Every entry below should be reproduced exactly; no picture is to be included.

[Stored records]
--------------------------------------------------

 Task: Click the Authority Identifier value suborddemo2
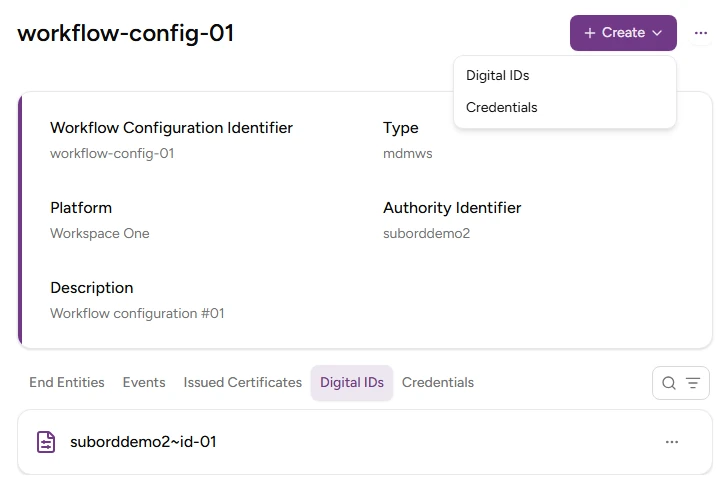[426, 234]
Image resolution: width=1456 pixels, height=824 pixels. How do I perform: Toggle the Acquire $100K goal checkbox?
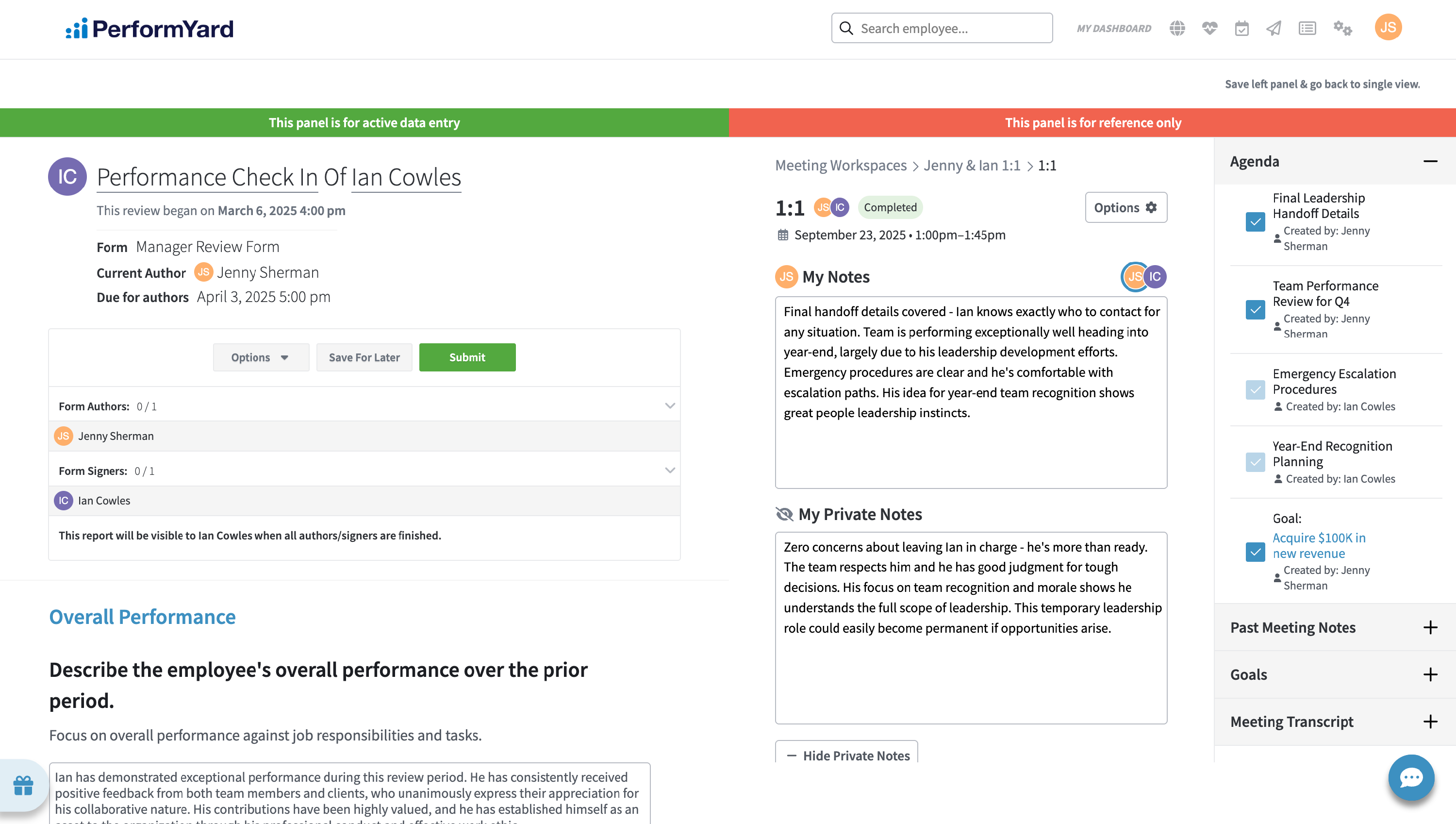click(1255, 552)
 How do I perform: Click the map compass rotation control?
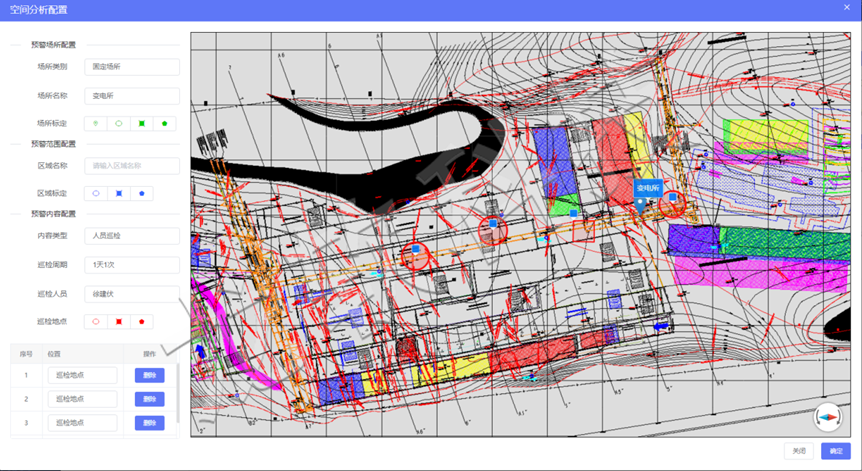(x=829, y=417)
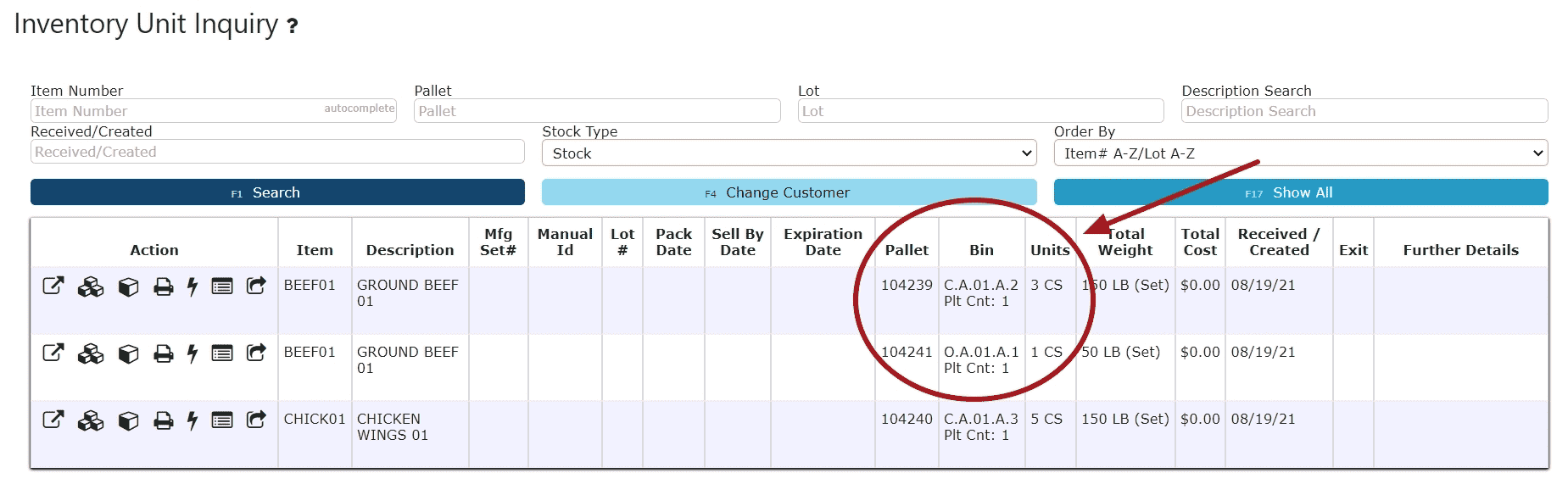
Task: Click the Received/Created filter field
Action: (277, 152)
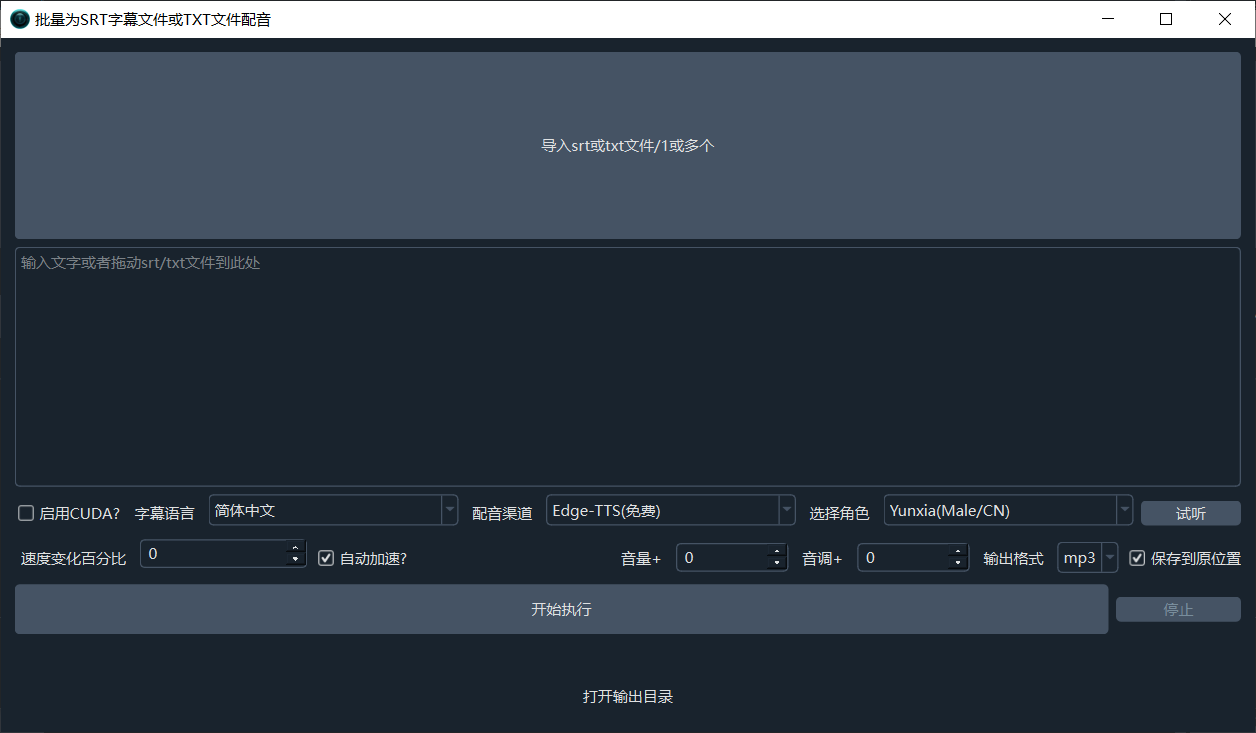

--------------------------------------------------

> **Task result**:
 Task: Click the Authority Identifier value suborddemo2
[426, 234]
Image resolution: width=1456 pixels, height=824 pixels. How do I perform: Toggle the Acquire $100K goal checkbox?
click(1255, 552)
 How do I perform: Click the map compass rotation control?
(x=829, y=417)
Task: Click the Received/Created filter field
Action: (277, 152)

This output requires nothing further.